Institute of Experimental Biomedicine I, University Hospital Würzburg, Würzburg, Germany.
Rudolf Virchow Center for Integrative and Translational Bioimaging, University of Würzburg, Würzburg, Germany.
Sci Rep. 2021 Nov 24;11(1):22887. doi: 10.1038/s41598-021-02360-6.

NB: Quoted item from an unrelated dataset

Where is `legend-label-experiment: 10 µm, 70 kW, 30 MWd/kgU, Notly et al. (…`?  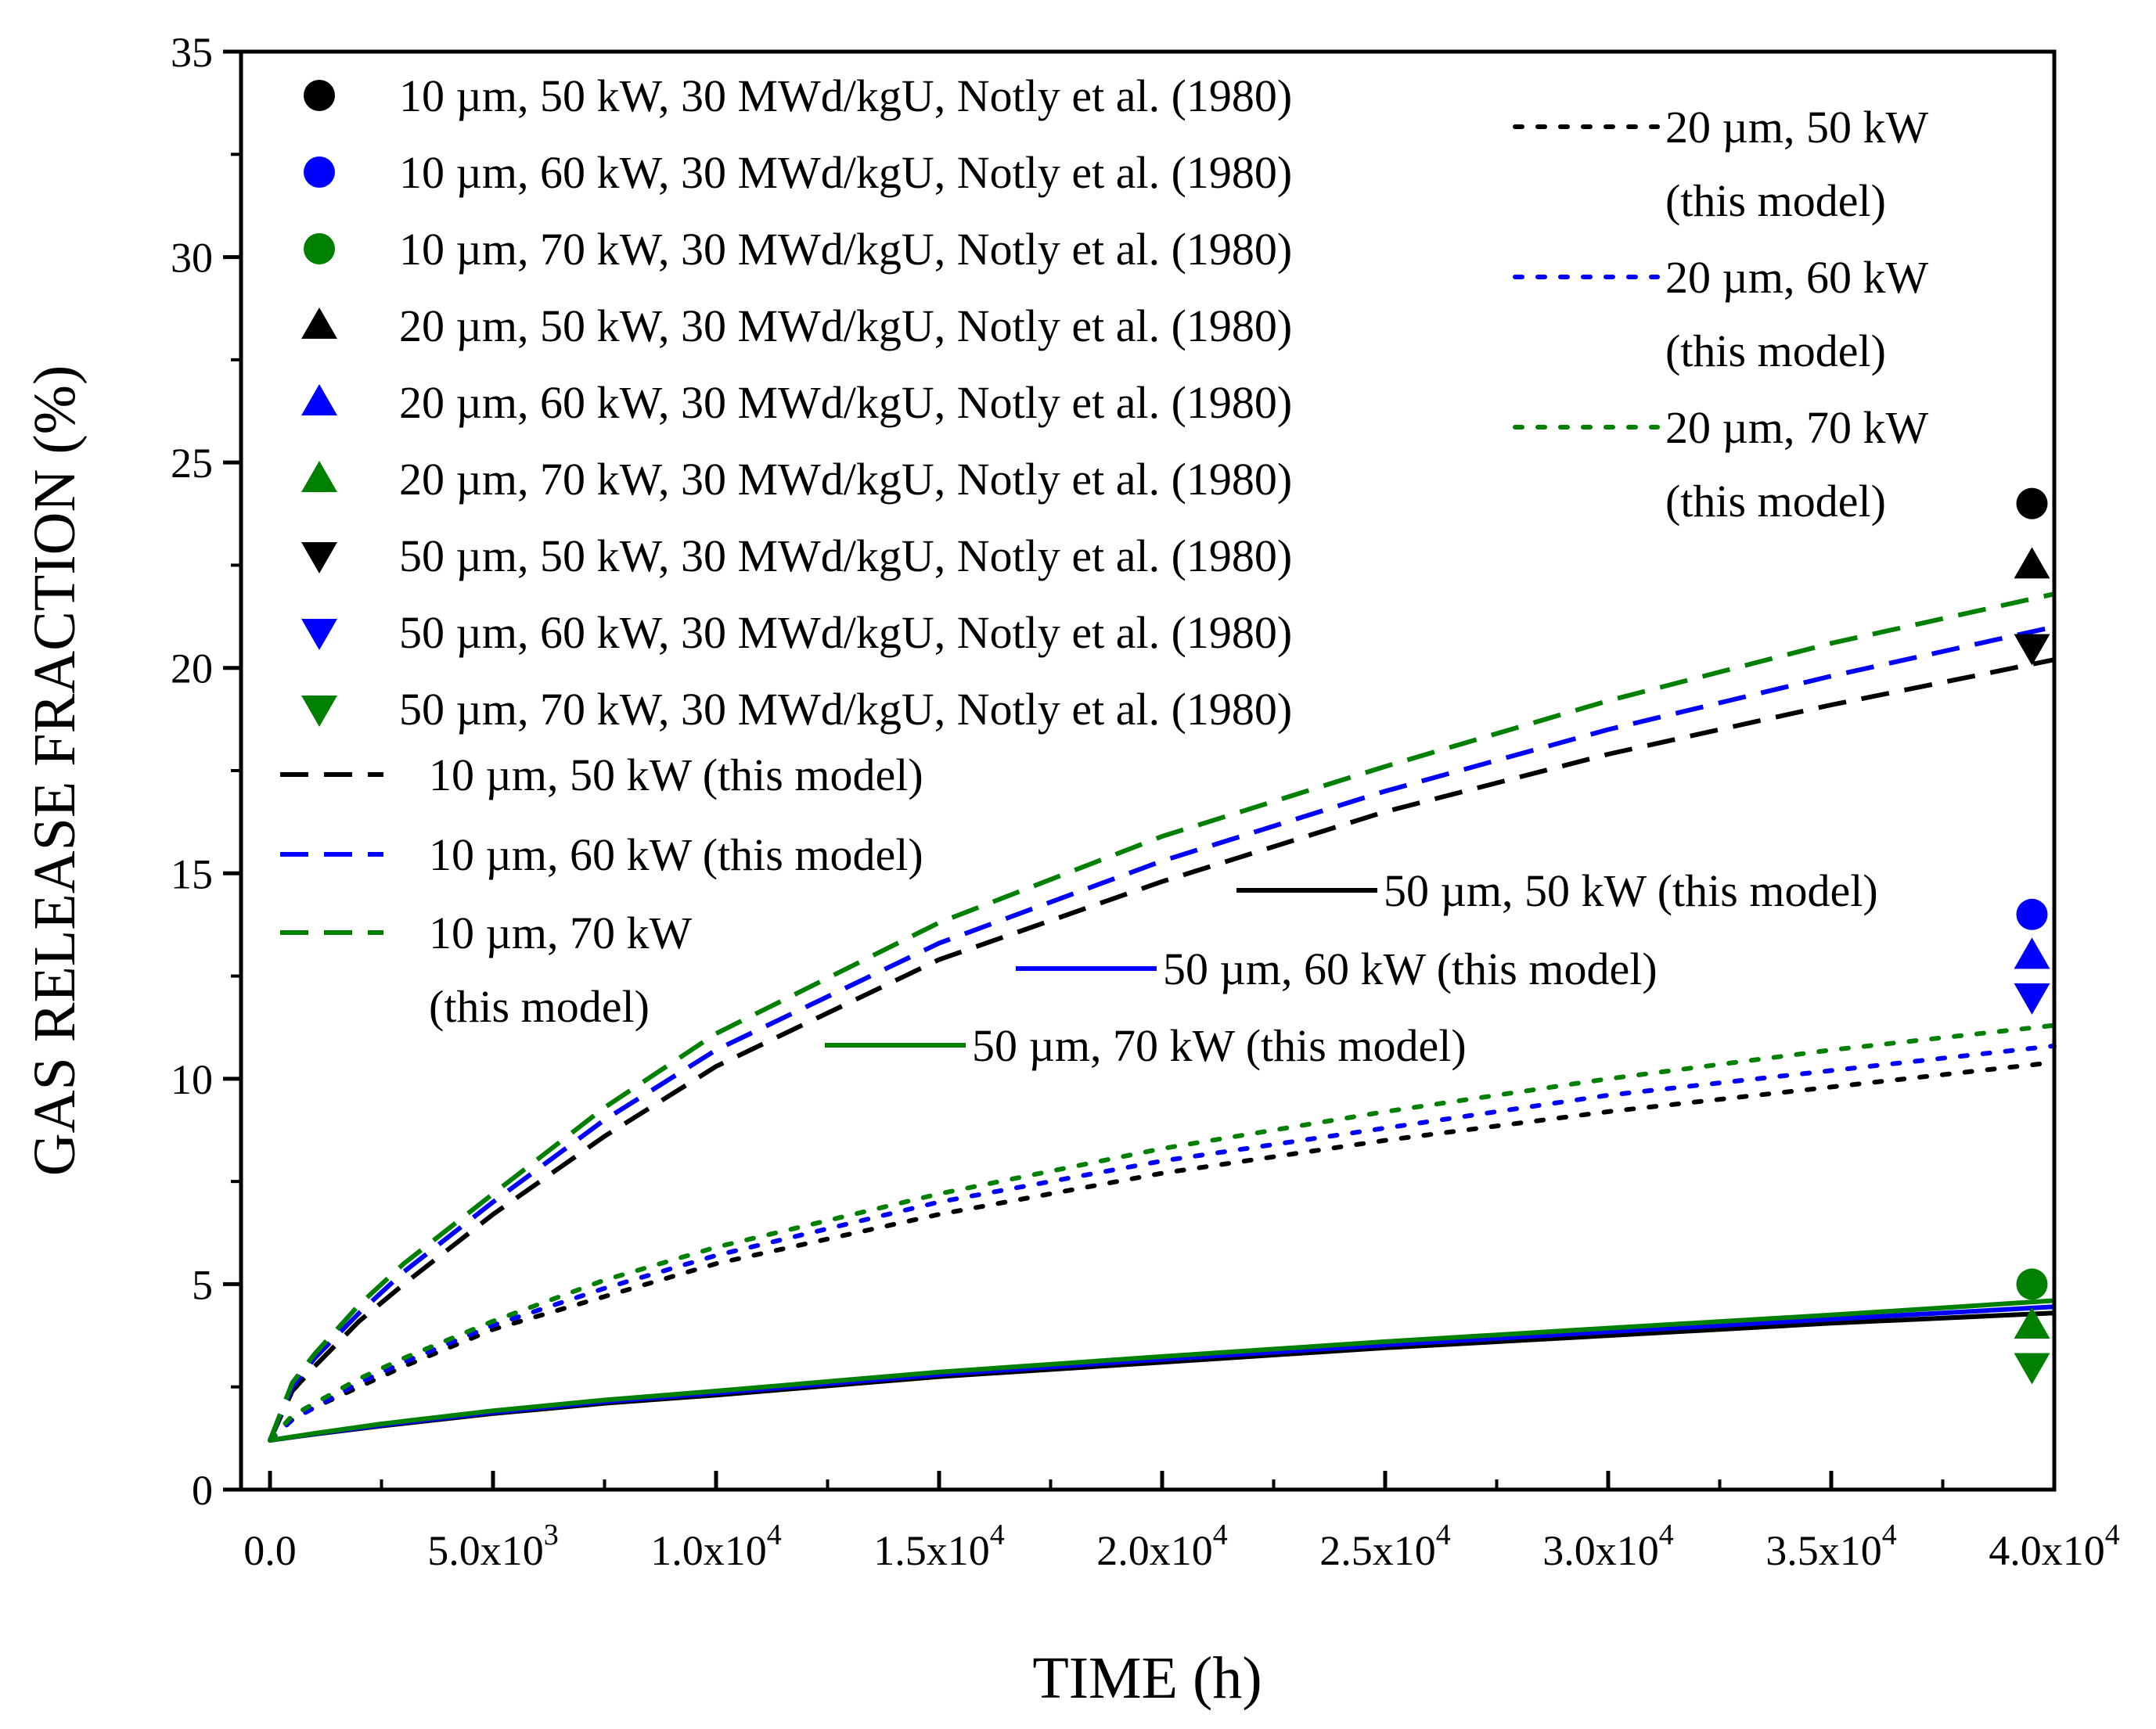 legend-label-experiment: 10 µm, 70 kW, 30 MWd/kgU, Notly et al. (… is located at coordinates (846, 250).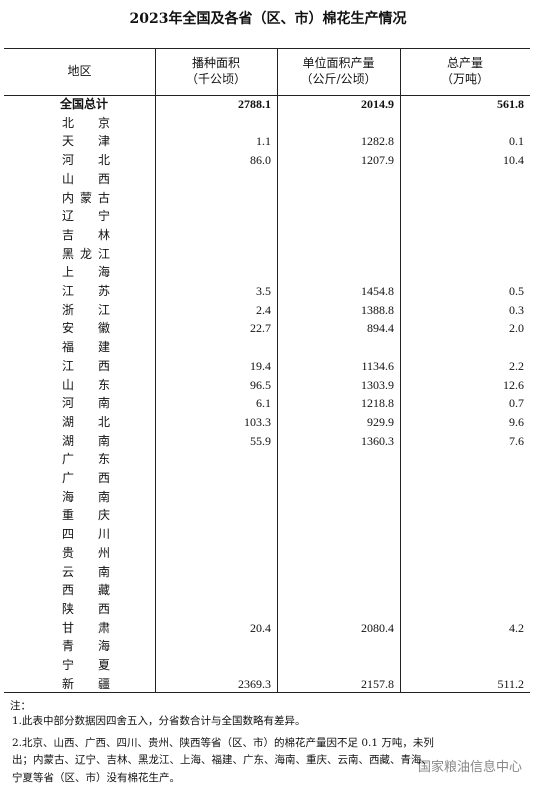 This screenshot has width=536, height=789. What do you see at coordinates (260, 160) in the screenshot?
I see `cell-value: 86.0` at bounding box center [260, 160].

Ischemic stroke is among the leading causes of disability and death worldwide. In acute ischemic stroke, successful recanalization of occluded vessels is the primary therapeutic aim, but even if it is achieved, not all patients benefit. Although blockade of platelet aggregation did not prevent infarct progression, cerebral thrombosis as cause of secondary infarct growth has remained a matter of debate. As cerebral thrombi are frequently observed after experimental stroke, a thrombus-induced impairment of the brain microcirculation is considered to contribute to tissue damage. Here, we combine the model of transient middle cerebral artery occlusion (tMCAO) with light sheet fluorescence microscopy and immunohistochemistry of brain slices to investigate the kinetics of thrombus formation and infarct progression. Our data reveal that tissue damage already peaks after 8 h of reperfusion following 60 min MCAO, while cerebral thrombi are only observed at later time points. Thus, cerebral thrombosis is not causative for secondary infarct growth during ischemic stroke.
缺血性脑卒中是全球范围内导致残疾和死亡的主要原因之一。在急性缺血性脑卒中患者中,成功再通闭塞血管是主要的治疗目标,但即使实现了这一目标,并非所有患者都能从中获益。尽管血小板聚集的阻断不能阻止梗死进展,但血栓形成作为继发性梗死扩大的原因仍存在争议。由于在实验性脑卒中后经常观察到脑血栓,因此认为血栓诱导的脑微循环损伤有助于组织损伤。在这里,我们将短暂性大脑中动脉闭塞(tMCAO)模型与脑切片的光片荧光显微镜和免疫组织化学相结合,以研究血栓形成和梗死进展的动力学。我们的数据表明,在 60 分钟 MCAO 后再灌注 8 小时后,组织损伤已经达到峰值,而在较晚的时间点才观察到脑血栓。因此,在缺血性脑卒中期间,脑血栓并不是继发性梗死扩大的原因。